HOW TO COMPLETE THIS TASK – The response must consist of all the entries, duplicated without alteration.

Stored data entries –
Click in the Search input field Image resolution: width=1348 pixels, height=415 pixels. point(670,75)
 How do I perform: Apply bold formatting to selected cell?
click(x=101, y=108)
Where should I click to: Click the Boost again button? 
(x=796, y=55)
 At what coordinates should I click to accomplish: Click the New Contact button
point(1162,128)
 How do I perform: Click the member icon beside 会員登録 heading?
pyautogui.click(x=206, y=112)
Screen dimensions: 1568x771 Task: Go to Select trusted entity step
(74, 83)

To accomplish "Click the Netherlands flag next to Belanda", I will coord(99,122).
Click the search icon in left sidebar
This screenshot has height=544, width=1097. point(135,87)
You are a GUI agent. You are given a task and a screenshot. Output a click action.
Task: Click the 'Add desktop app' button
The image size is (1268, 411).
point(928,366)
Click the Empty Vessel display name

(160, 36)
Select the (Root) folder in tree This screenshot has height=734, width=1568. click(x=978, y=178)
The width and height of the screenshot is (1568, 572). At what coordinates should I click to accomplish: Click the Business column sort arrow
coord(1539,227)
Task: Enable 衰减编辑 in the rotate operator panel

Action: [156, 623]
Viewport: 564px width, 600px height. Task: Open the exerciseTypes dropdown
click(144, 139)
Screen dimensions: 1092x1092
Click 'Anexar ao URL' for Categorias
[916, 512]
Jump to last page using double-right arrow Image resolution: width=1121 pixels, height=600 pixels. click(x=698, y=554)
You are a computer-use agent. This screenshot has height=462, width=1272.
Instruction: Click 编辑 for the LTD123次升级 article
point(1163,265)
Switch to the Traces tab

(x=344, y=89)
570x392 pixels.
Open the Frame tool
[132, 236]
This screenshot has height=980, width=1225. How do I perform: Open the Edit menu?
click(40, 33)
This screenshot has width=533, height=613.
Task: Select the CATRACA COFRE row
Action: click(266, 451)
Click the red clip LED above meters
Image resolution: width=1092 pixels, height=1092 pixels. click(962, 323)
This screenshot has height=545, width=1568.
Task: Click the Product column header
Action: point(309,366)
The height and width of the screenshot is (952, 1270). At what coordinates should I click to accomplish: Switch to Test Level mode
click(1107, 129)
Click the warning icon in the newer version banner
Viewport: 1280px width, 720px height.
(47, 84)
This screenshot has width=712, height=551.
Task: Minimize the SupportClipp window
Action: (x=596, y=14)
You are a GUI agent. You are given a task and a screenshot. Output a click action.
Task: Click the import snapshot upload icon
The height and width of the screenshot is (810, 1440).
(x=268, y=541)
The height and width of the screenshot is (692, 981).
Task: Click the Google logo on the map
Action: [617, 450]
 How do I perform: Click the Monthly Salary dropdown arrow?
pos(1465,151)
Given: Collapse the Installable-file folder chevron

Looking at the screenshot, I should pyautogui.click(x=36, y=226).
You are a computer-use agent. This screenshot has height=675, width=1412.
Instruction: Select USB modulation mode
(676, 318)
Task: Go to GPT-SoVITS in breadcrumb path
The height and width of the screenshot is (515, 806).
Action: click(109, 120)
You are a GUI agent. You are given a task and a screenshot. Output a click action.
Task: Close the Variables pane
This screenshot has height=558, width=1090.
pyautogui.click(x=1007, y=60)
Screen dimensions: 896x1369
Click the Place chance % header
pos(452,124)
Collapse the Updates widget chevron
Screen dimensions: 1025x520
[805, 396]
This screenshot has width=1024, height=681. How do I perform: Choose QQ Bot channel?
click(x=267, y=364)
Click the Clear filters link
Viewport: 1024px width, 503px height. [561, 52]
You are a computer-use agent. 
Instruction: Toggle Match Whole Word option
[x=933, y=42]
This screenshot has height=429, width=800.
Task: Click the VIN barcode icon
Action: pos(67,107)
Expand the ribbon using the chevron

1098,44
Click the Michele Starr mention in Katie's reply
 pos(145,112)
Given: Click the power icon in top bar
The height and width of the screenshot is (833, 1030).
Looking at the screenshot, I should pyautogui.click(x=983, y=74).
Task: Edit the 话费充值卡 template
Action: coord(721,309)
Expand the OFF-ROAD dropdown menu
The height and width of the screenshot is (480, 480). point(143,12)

TASK SOLUTION –
Click in the Search input field Image resolution: width=1348 pixels, height=415 pixels. point(670,75)
 How do I perform: Apply bold formatting to selected cell?
click(x=101, y=108)
Where should I click to: Click the Boost again button? 
(x=796, y=55)
 At what coordinates should I click to accomplish: Click the New Contact button
point(1162,128)
 How do I perform: Click the member icon beside 会員登録 heading?
pyautogui.click(x=206, y=112)
Screen dimensions: 1568x771 Task: Go to Select trusted entity step
(74, 83)

To accomplish "Click the Netherlands flag next to Belanda", I will coord(99,122).
Click the search icon in left sidebar
This screenshot has height=544, width=1097. point(135,87)
You are a GUI agent. You are given a task and a screenshot. Output a click action.
Task: Click the 'Add desktop app' button
The image size is (1268, 411).
point(928,366)
Click the Empty Vessel display name

(160, 36)
Select the (Root) folder in tree This screenshot has height=734, width=1568. click(x=978, y=178)
The width and height of the screenshot is (1568, 572). At what coordinates should I click to accomplish: Click the Business column sort arrow
coord(1539,227)
Task: Enable 衰减编辑 in the rotate operator panel

Action: [156, 623]
Viewport: 564px width, 600px height. Task: Open the exerciseTypes dropdown
click(144, 139)
Screen dimensions: 1092x1092
Click 'Anexar ao URL' for Categorias
[916, 512]
Jump to last page using double-right arrow Image resolution: width=1121 pixels, height=600 pixels. click(x=698, y=554)
You are a computer-use agent. This screenshot has height=462, width=1272.
Instruction: Click 编辑 for the LTD123次升级 article
point(1163,265)
Switch to the Traces tab

(x=344, y=89)
570x392 pixels.
Open the Frame tool
[132, 236]
This screenshot has height=980, width=1225. How do I perform: Open the Edit menu?
click(40, 33)
This screenshot has width=533, height=613.
Task: Select the CATRACA COFRE row
Action: click(266, 451)
Click the red clip LED above meters
Image resolution: width=1092 pixels, height=1092 pixels. click(962, 323)
This screenshot has height=545, width=1568.
Task: Click the Product column header
Action: point(309,366)
The height and width of the screenshot is (952, 1270). At what coordinates should I click to accomplish: Switch to Test Level mode
click(1107, 129)
Click the warning icon in the newer version banner
Viewport: 1280px width, 720px height.
(47, 84)
This screenshot has width=712, height=551.
Task: Minimize the SupportClipp window
Action: (x=596, y=14)
You are a GUI agent. You are given a task and a screenshot. Output a click action.
Task: Click the import snapshot upload icon
The height and width of the screenshot is (810, 1440).
(x=268, y=541)
The height and width of the screenshot is (692, 981).
Task: Click the Google logo on the map
Action: [617, 450]
 How do I perform: Click the Monthly Salary dropdown arrow?
pos(1465,151)
Given: Collapse the Installable-file folder chevron

Looking at the screenshot, I should pyautogui.click(x=36, y=226).
You are a computer-use agent. This screenshot has height=675, width=1412.
Instruction: Select USB modulation mode
(676, 318)
Task: Go to GPT-SoVITS in breadcrumb path
The height and width of the screenshot is (515, 806).
Action: click(109, 120)
You are a GUI agent. You are given a task and a screenshot. Output a click action.
Task: Close the Variables pane
This screenshot has height=558, width=1090.
pyautogui.click(x=1007, y=60)
Screen dimensions: 896x1369
Click the Place chance % header
pos(452,124)
Collapse the Updates widget chevron
Screen dimensions: 1025x520
[805, 396]
This screenshot has width=1024, height=681. How do I perform: Choose QQ Bot channel?
click(x=267, y=364)
Click the Clear filters link
Viewport: 1024px width, 503px height. [561, 52]
You are a computer-use agent. 
Instruction: Toggle Match Whole Word option
[x=933, y=42]
This screenshot has height=429, width=800.
Task: Click the VIN barcode icon
Action: pos(67,107)
Expand the ribbon using the chevron

1098,44
Click the Michele Starr mention in Katie's reply
 pos(145,112)
Given: Click the power icon in top bar
The height and width of the screenshot is (833, 1030).
Looking at the screenshot, I should pyautogui.click(x=983, y=74).
Task: Edit the 话费充值卡 template
Action: coord(721,309)
Expand the OFF-ROAD dropdown menu
The height and width of the screenshot is (480, 480). point(143,12)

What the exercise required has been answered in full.